I had already been terrified that I would hit somebody as they wandered out into the road, or I would try to avoid a ditch without looking for fast-moving cars, but as soon as the rain started to fall an accident became almost inevitable. We saw six major accidents that day, including a brand new BMW that had rolled over and been crushed like a concertina. Every bit of it was smashed, yet luckily the passenger compartment was still secure and the driver and his family walked out with little more than a few bruises. It was a triumph of modern safety engineering – and also a sobering reminder that if we crashed, we would not be so lucky in our 20-year-old taxi. The over-laden roof rack, the homemade roll bar and excessive weight in a car without even an airbag would mean a completely different story if we so much as slid a little bit.
The rain didn't seem to dampen Leigh's determination to get to Xi'an, home of the famous Terracotta Army, as quickly as possible, and for the second time that day we asked him to reduce his speed a little.
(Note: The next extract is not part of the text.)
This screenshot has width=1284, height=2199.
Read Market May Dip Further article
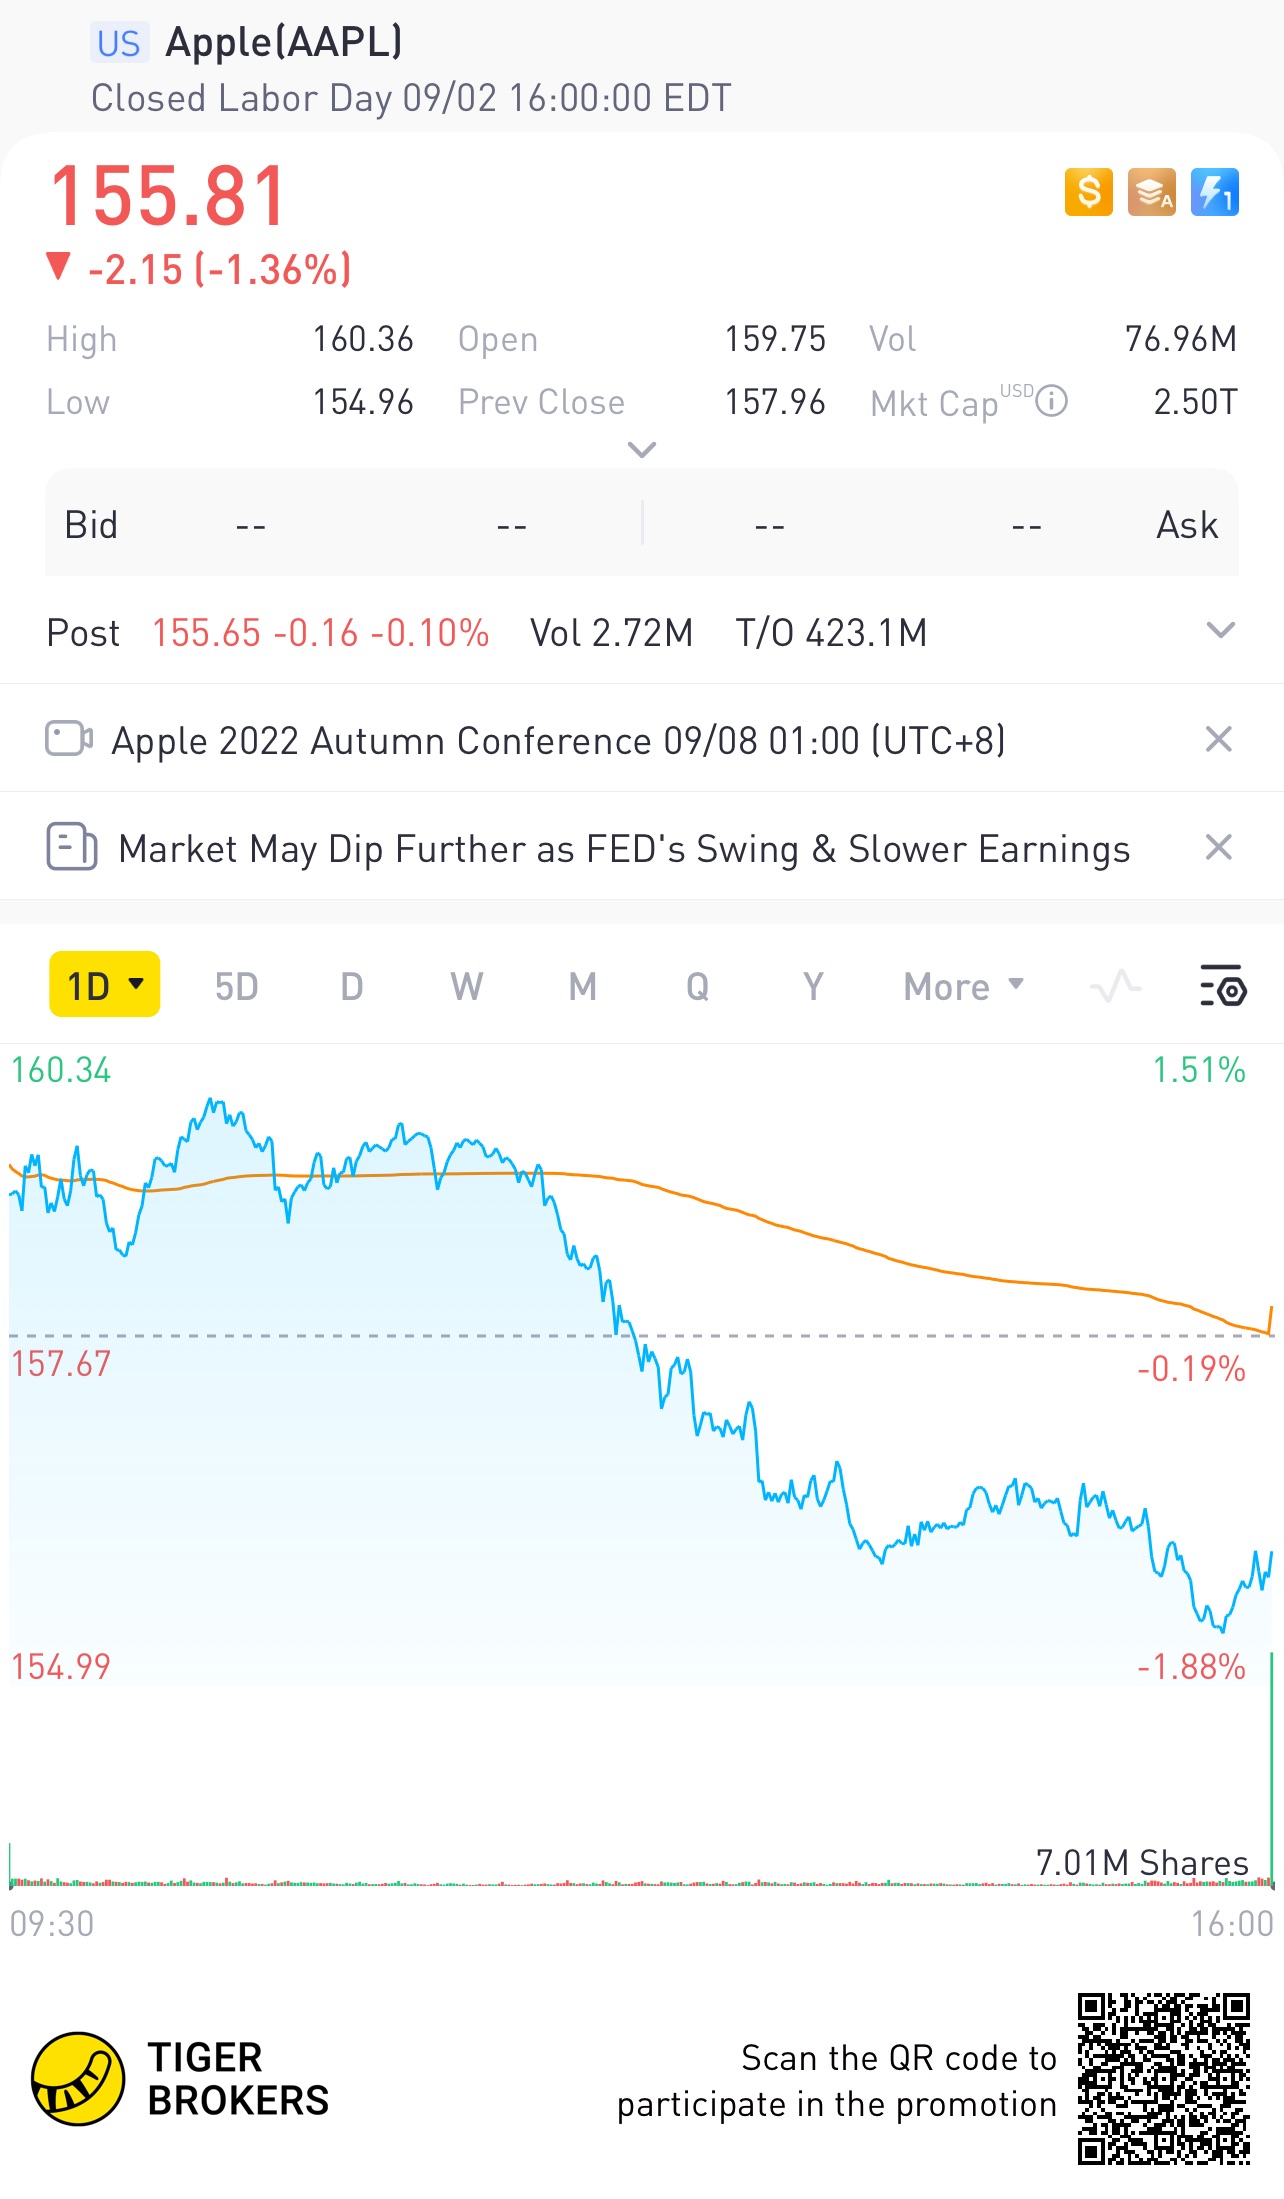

His nonchalant reply wasn't the most comforting: 'If we hit something today we're dead anyway, the speed doesn't matter.'
CHAPTER 36
THE ABDUCTION OF FRED JIN
Xi'an was the first proper city we had visited since Mumbai: it had Starbucks and KFC and, finally, a McDonald's! The running joke with Fred had been weeks in the pipeline, so regardless of whether any of us were fans of the golden arches, we felt
obliged to get a Big Mac. But, as I finally dug into the familiar flavour of a lukewarm beef-flavoured patty with soggy fries and a watered-down Coke, it dawned on me that the roadside fare Fred had been ordering for us was some of the best food I'd ever had.
The next morning, when Johno, Leigh and Matt went in search of an Egg McMuffin, Fred and I dug into a piping hot batch of steamed pork dumplings with chilli and soy dipping sauce.
After we'd had our fill of the Terracotta Army's pottery soldiers, archers and horsemen, Fred, Leigh and I set out to find some flesh-and-blood mechanics. Despite the impressive infrastructure, the 2,500 miles we had covered in China over the previous fortnight had caused another of our long-suffering frontsuspension spring brackets to snap off.
We parked outside the first in a line of garages and showed them the shattered plate and bent shock absorber. Fred spoke to the teenage mechanics at length, explaining our problem while occasionally referring back to the broken parts Leigh and I stood holding.